AI coding tools are like that helpful but untrustworthy friend, devs say
A survey from AI biz Qodo finds robo-coding productivity gains are unevenly distributed
Exclusive Software developers largely appreciate the productivity improvements they get from AI coding tools, but they don't entirely trust their output, according to a survey conducted by AI coding biz Qodo.
As a result, some potential productivity gains get lost to manual reviews deemed necessary to check the AI's work.
Qodo offers "an agentic code quality platform for reviewing, testing, and writing code," so it has an opinion on such matters.
For its report titled "The State of AI Code Quality 2025" – provided in advance to The Register – Qodo earlier this year conducted a survey of 609 developers using unspecified AI coding tools at a variety of organizations in different industries, ranging from startups to enterprises. A whopping 82 percent of the respondents said they use the tools at least weekly, and 78 percent reported productivity gains from them.
But lack of confidence is undercutting some of those gains.
"Overall, we're seeing that AI coding is a big net positive, but the gains aren’t evenly distributed," said Itamar Friedman, CEO and co-founder of Qodo in an email to The Register.
"There's a small minority of power users, who tend to be very experienced developers, who are seeing massive gains – these are the 10Xers. The majority of developers are seeing moderate gains, and there’s a group that’s failing to effectively leverage the current AI tools and is at risk of being left behind."
According to the survey, about 60 percent of developers said AI improved or somewhat improved overall code quality while about 20 percent said AI had degraded or somewhat degraded their code.
Friedman emphasized that not all developers interact with AI in the same way.

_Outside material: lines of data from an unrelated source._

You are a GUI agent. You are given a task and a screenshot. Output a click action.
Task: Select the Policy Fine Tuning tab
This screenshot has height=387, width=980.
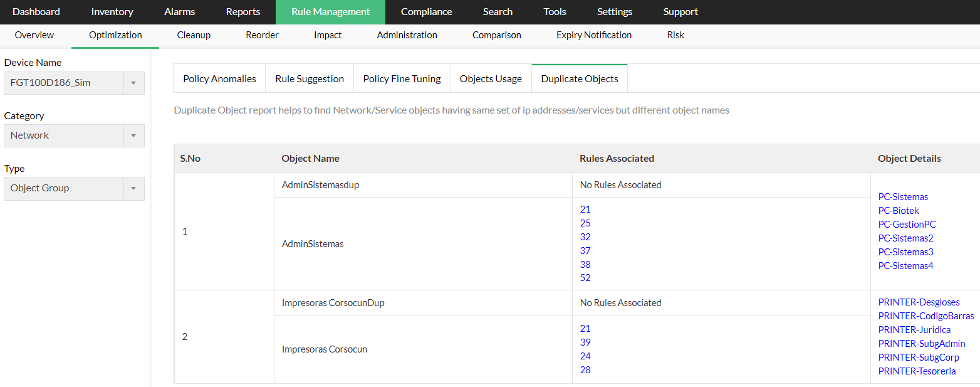pos(402,78)
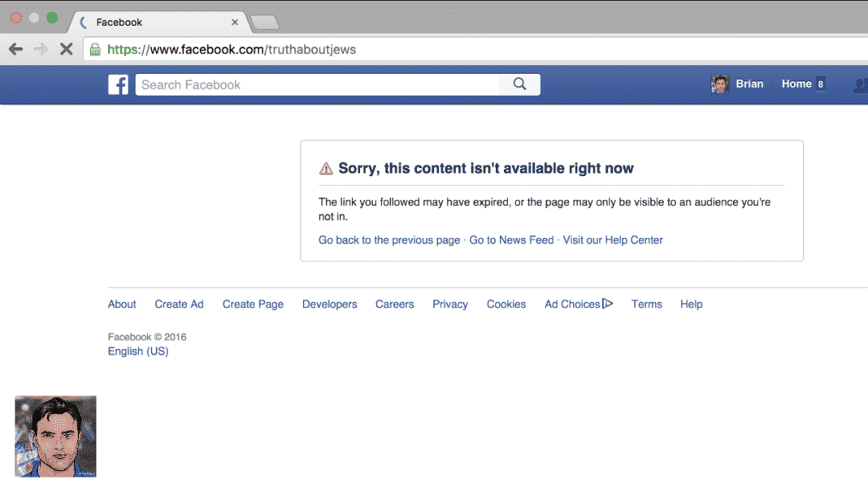Change language via English (US) link
The height and width of the screenshot is (488, 868).
pyautogui.click(x=138, y=352)
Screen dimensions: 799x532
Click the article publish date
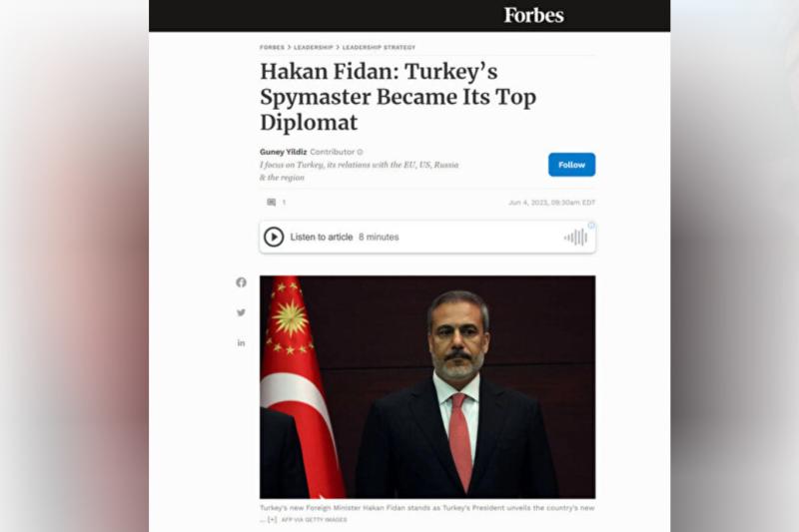pos(551,202)
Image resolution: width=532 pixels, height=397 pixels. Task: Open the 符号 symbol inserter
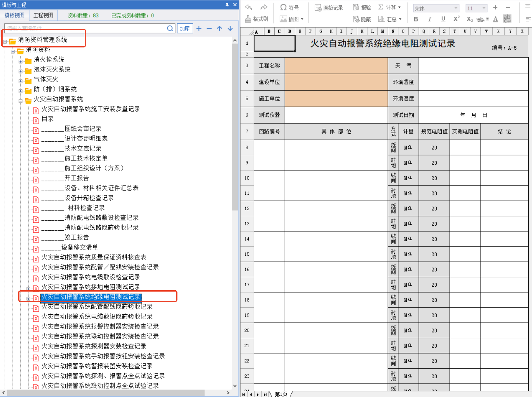289,8
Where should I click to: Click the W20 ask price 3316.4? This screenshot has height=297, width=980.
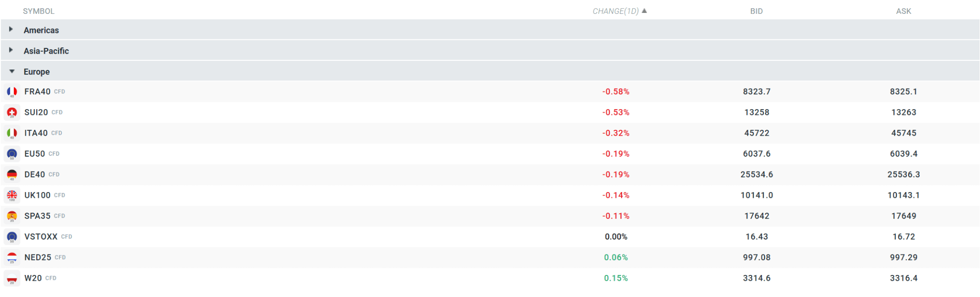(903, 278)
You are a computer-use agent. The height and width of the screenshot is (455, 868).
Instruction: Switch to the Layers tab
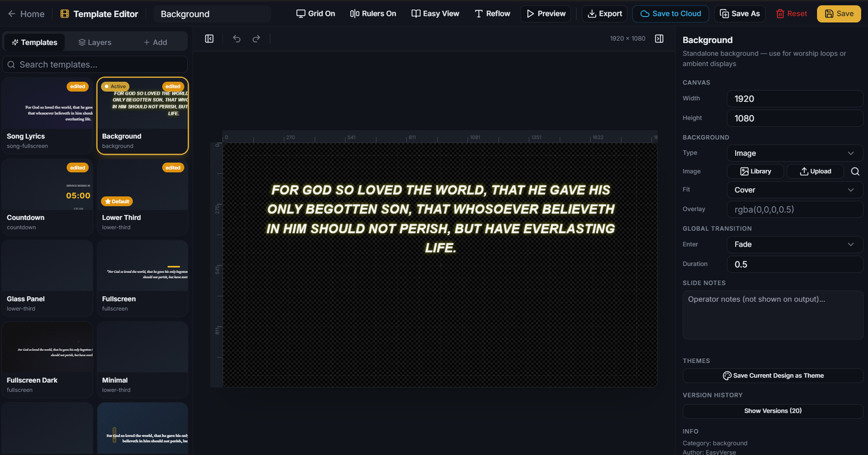pyautogui.click(x=95, y=42)
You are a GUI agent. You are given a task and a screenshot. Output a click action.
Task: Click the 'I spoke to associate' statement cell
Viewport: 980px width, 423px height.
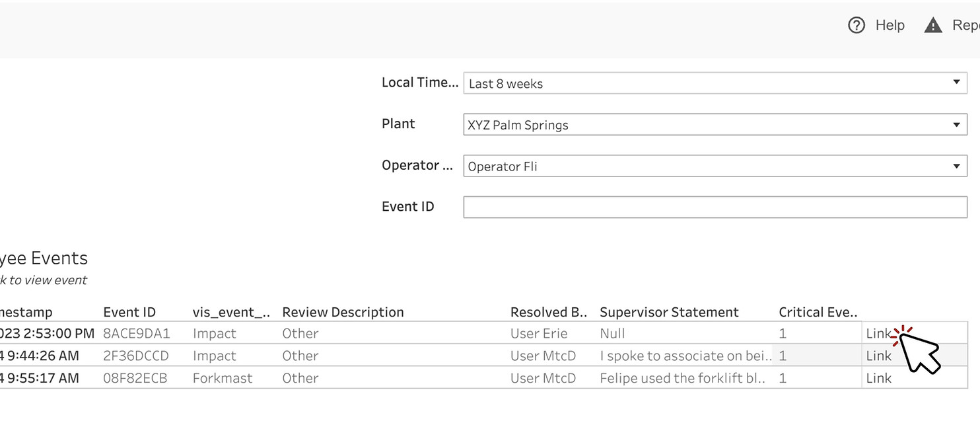click(x=685, y=356)
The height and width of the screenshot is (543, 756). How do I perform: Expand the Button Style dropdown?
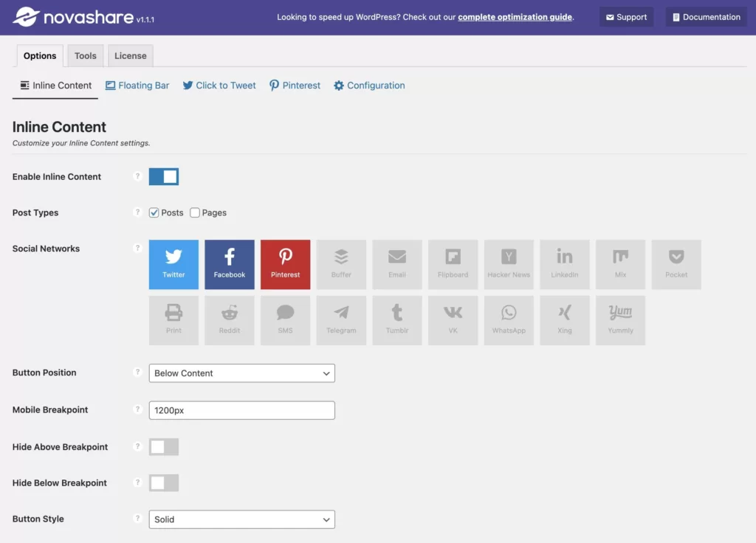tap(241, 519)
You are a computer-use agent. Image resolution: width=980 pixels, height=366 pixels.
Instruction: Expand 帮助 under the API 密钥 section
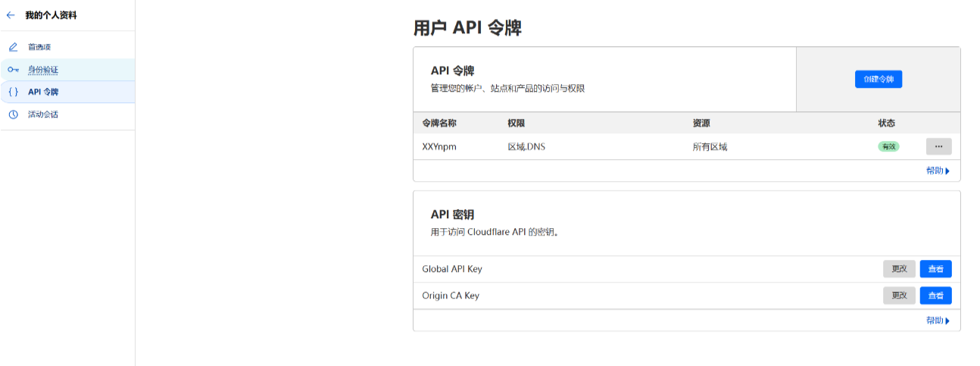938,321
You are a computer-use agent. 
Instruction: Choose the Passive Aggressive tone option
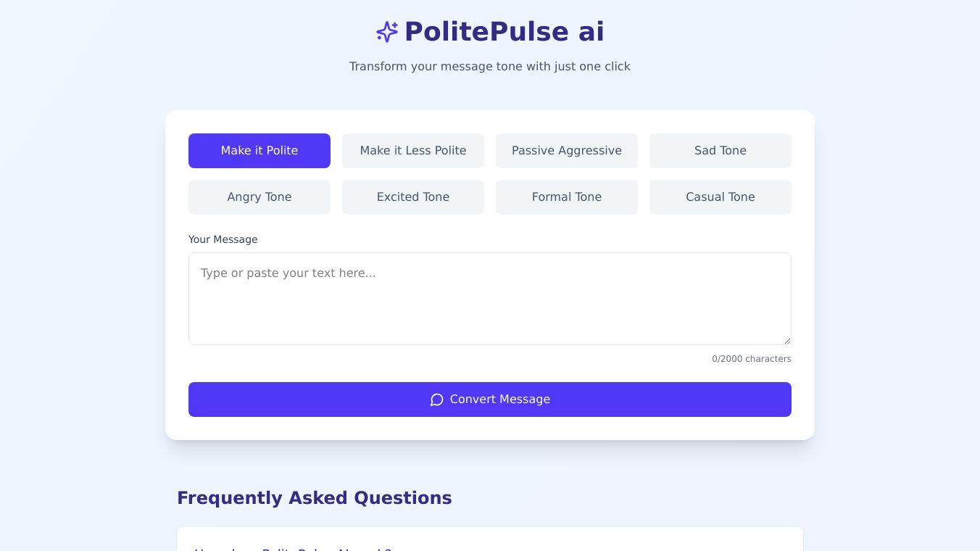(567, 151)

"Individual contributors may feel 3x better because they’re shipping more code, but tech leads, reviewers, and those responsible for overall code quality tend to experience more pressure," he explained. "For them, the increase in code volume means more review work, more oversight, and sometimes, more stress."

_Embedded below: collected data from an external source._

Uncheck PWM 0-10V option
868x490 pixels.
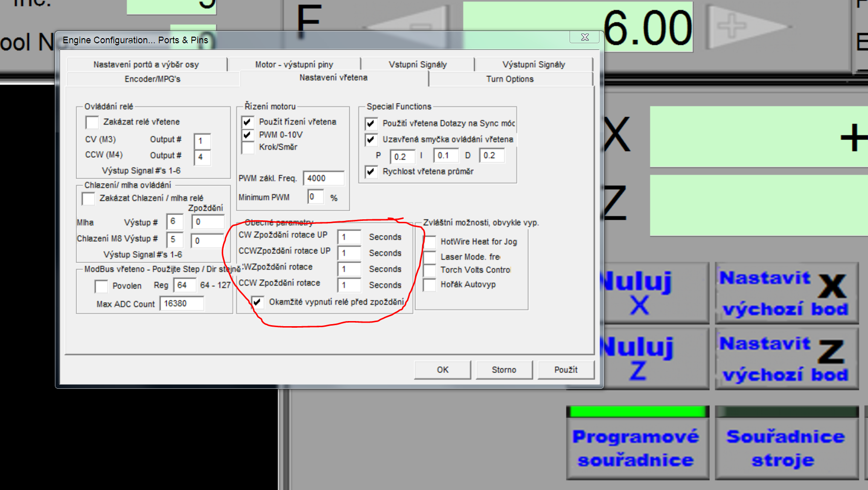point(248,135)
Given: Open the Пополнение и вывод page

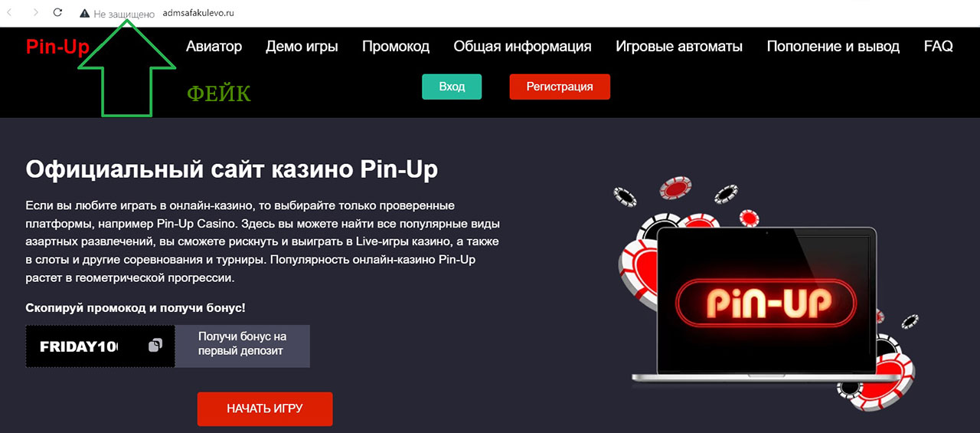Looking at the screenshot, I should click(x=833, y=47).
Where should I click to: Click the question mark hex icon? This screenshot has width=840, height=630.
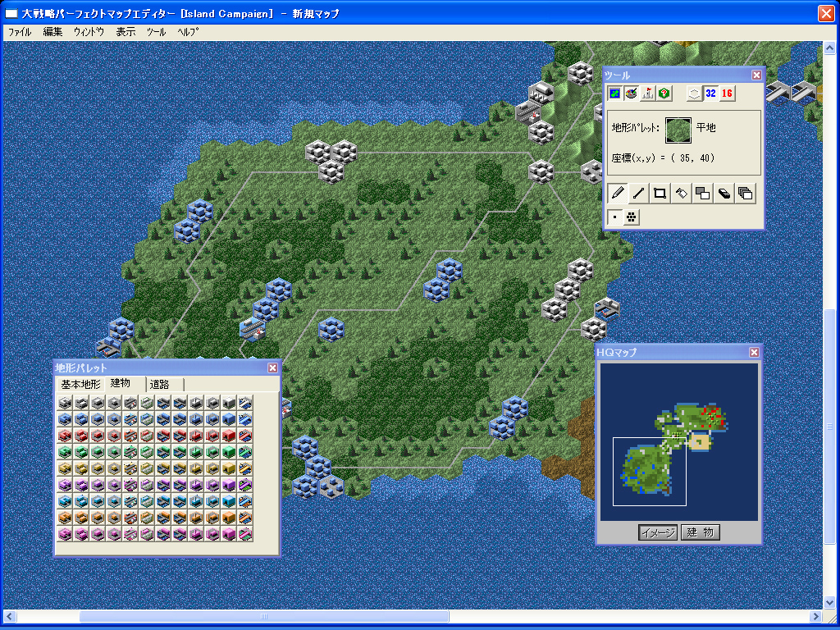coord(664,94)

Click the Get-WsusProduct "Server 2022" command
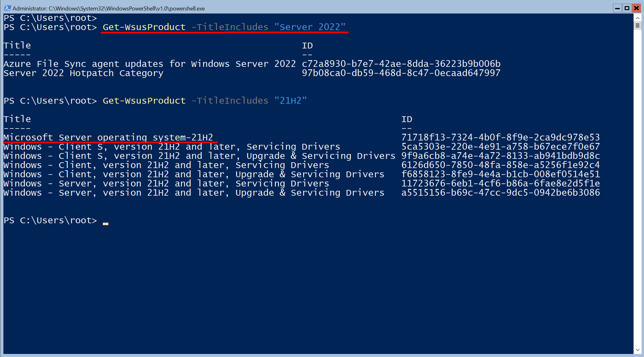(x=224, y=27)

The concern was widespread enough that 76 percent of respondents said they won't ship AI suggested code without human review. They prefer to manually rewrite or review AI's suggestions, and delay merges even when AI-generated code looks correct. They also avoid deeper AI integration into their workflows.
That reticence comes at a cost, because code review is actually one of the things AI is good at, according to the survey. Among those devs reporting productivity gains from AI, 81 percent of those who use it for code reviews reported quality improvements, compared to just 55 percent of those who did code reviews manually.

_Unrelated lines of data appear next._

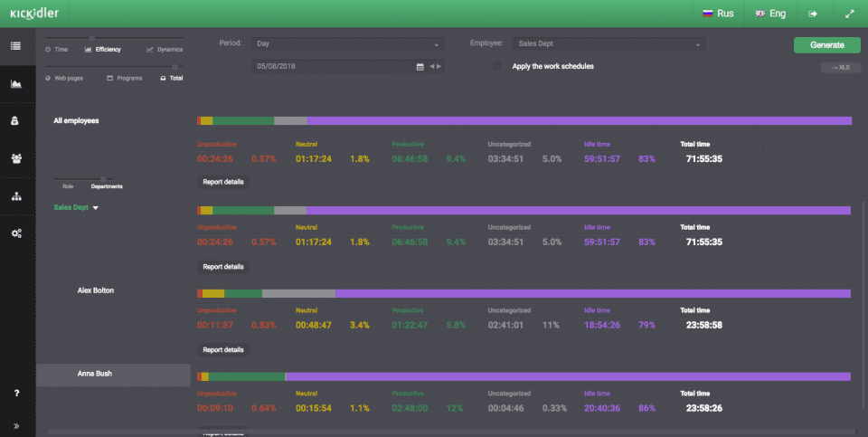Open the calendar date picker icon
This screenshot has height=437, width=868.
pyautogui.click(x=420, y=66)
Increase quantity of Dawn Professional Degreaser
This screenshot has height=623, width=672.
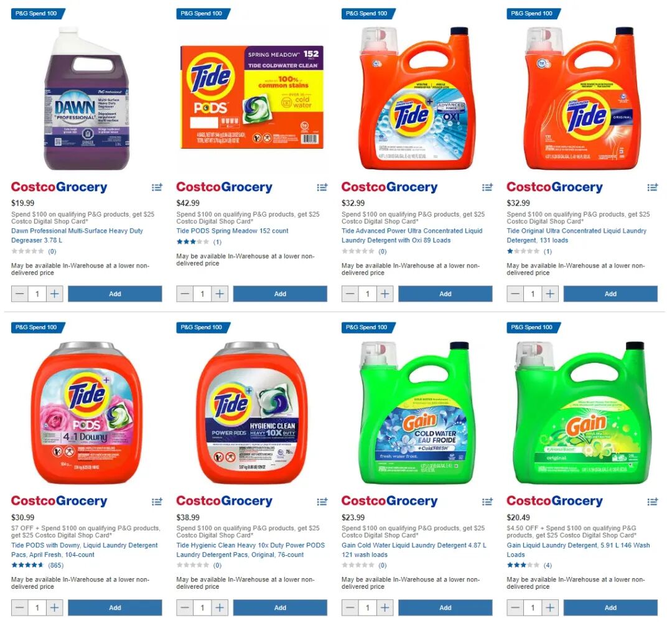point(54,294)
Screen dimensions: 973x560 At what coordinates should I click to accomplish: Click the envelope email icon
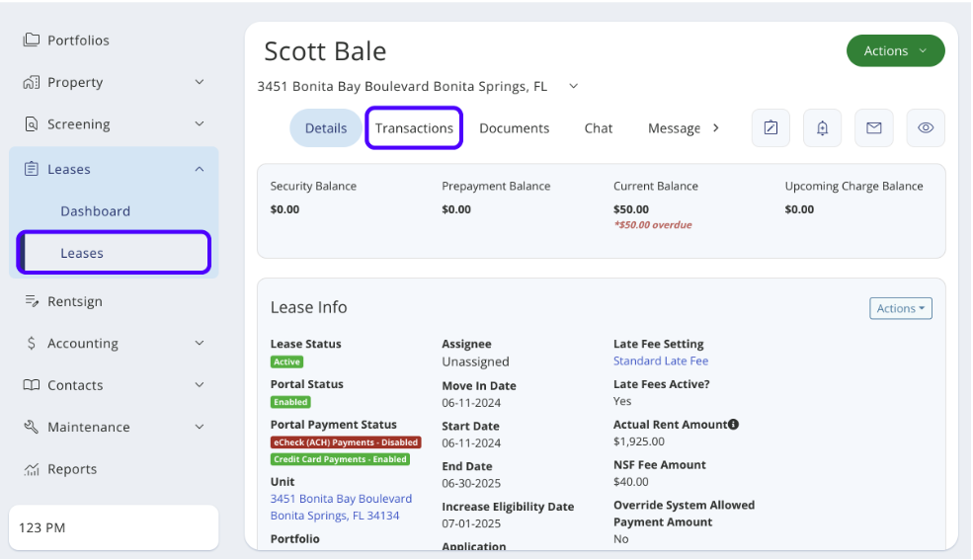(x=874, y=128)
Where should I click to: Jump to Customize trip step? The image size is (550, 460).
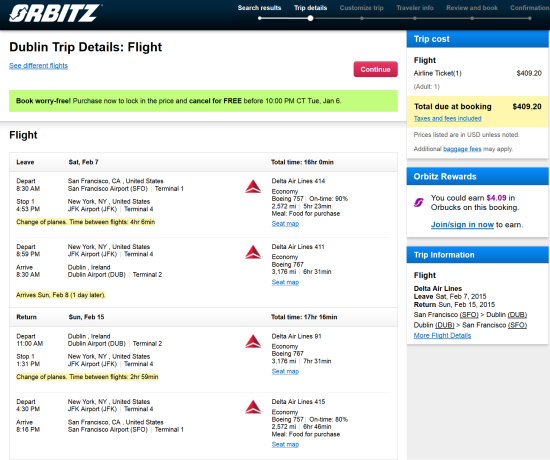coord(362,8)
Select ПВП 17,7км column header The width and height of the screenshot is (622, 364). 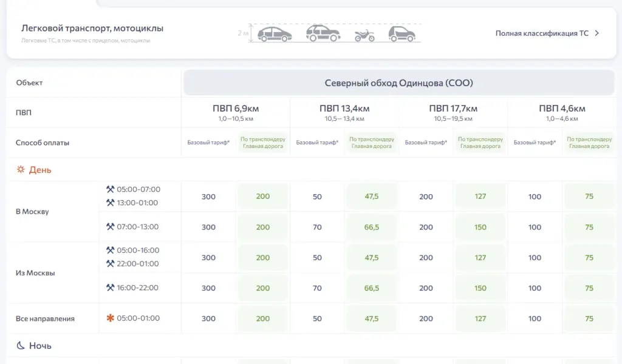[x=453, y=112]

"Models like Gemini 2.5 Pro are excellent judges of code quality and can provide a more accurate measure than traditional software engineering metrics," said Friedman.
"With the latest model releases, they are getting to the point where they are surpassing any large scale review that can be done by humans. To quantify this, we’ve built a public benchmark to evaluate model-generated pull requests and code changes against quality and completeness criteria."
- Trump administration's whole-government AI plans leaked on GitHub
- Altman fluffs superintelligence to save humanity as OpenAI slashes prices
- Mozilla frets about Google's push to build AI into Chrome
- As AI gallops through the federal workforce, lawmakers once again call for expanded training
About the trust thing
Developers have good reason for their distrust: About three-quarters of respondents encountered fairly frequent hallucinations - that is, situations in which the AI made syntax errors or called packages that don't exist.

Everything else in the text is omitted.